How Mindset Impacts Academic Achievement

Carol Dweck’s “Mindset” work is well known across the education landscape. It is championed by everyone who wants to encourage “trying”, and is built on an impressive body of research. Unfortunately, it’s also controversial. It seems that it is hard to replicate. Supportive evidence from researchers other than Dweck is thin on the ground.

Enter Brooke Macnamara and Alexander Burgoyne. In a devastating blow to mindset research, they took on the following:

  1. A review of empirical studies’ adherence to a set of best practices essential for drawing causal conclusions and 
  2. Conducting three meta-analyses. 

What happened? They examined 63 studies with 97,672 total participants.

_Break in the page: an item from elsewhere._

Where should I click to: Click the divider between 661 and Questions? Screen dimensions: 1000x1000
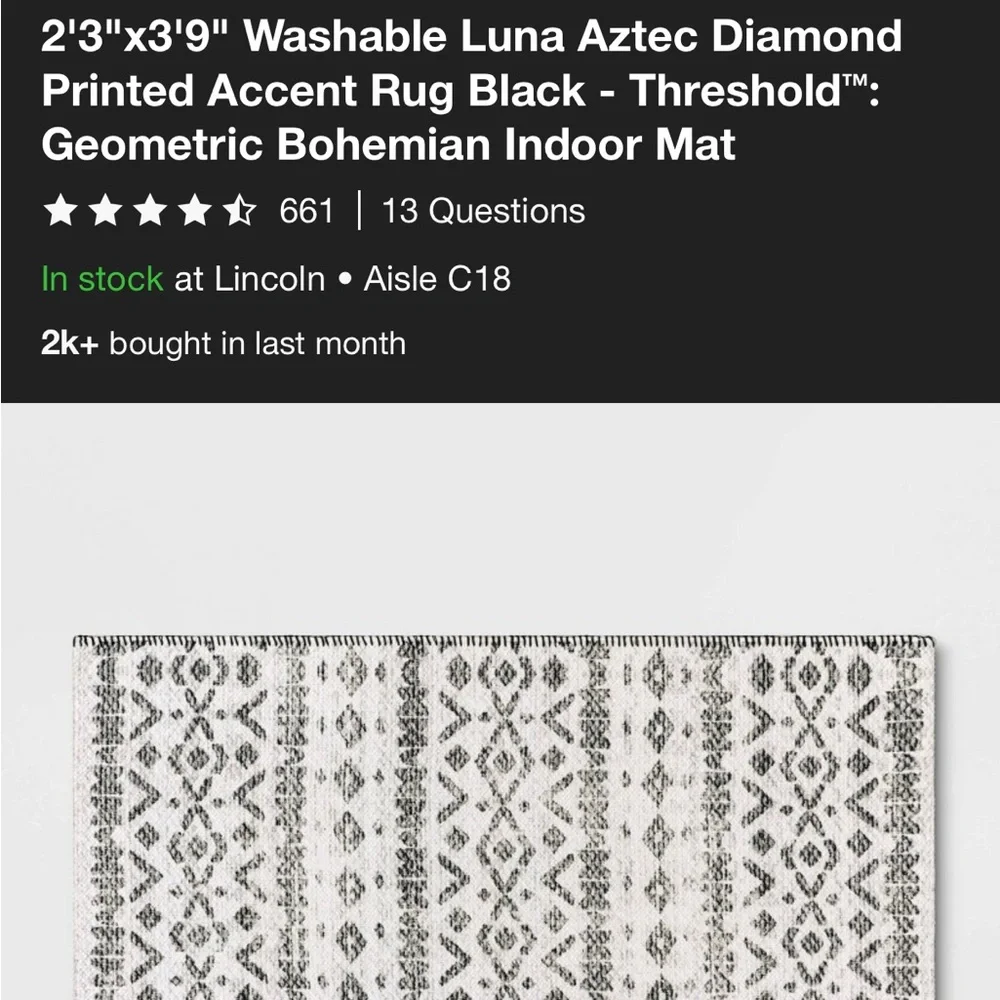click(x=359, y=210)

And they found (from the abstract) “major shortcomings in study design, analysis, and reporting, and suggestions of researcher and publication bias: Authors with a financial incentive to report positive findings published significantly larger effects than authors without this incentive.

Ouch. 

Moreover, across all studies, they observed very small overall effects of mindset interventions, which were not statistically significant. When examining only studies demonstrating the intervention influenced students’ mindsets as intended, the effect was nonsignificant. And when examining the highest-quality evidence (6 studies, N = 13,571), the effect was nonsignificant. 

The short version: They, consistent with other researchers who have also done similar meta-analyses, conclude that the apparent effects of growth mindset interventions on academic achievement are likely attributable to inadequate study design, reporting flaws, and bias.

What does this mean? Is it all bunk?

Evidence doesn’t support mindset interventions. This doesn’t mean it is not useful. Henry Ford’s somewhat less academic version still rings true: “Whether you think you can or you think you can’t, you’re probably right.”

It doesn’t have to be right to be useful.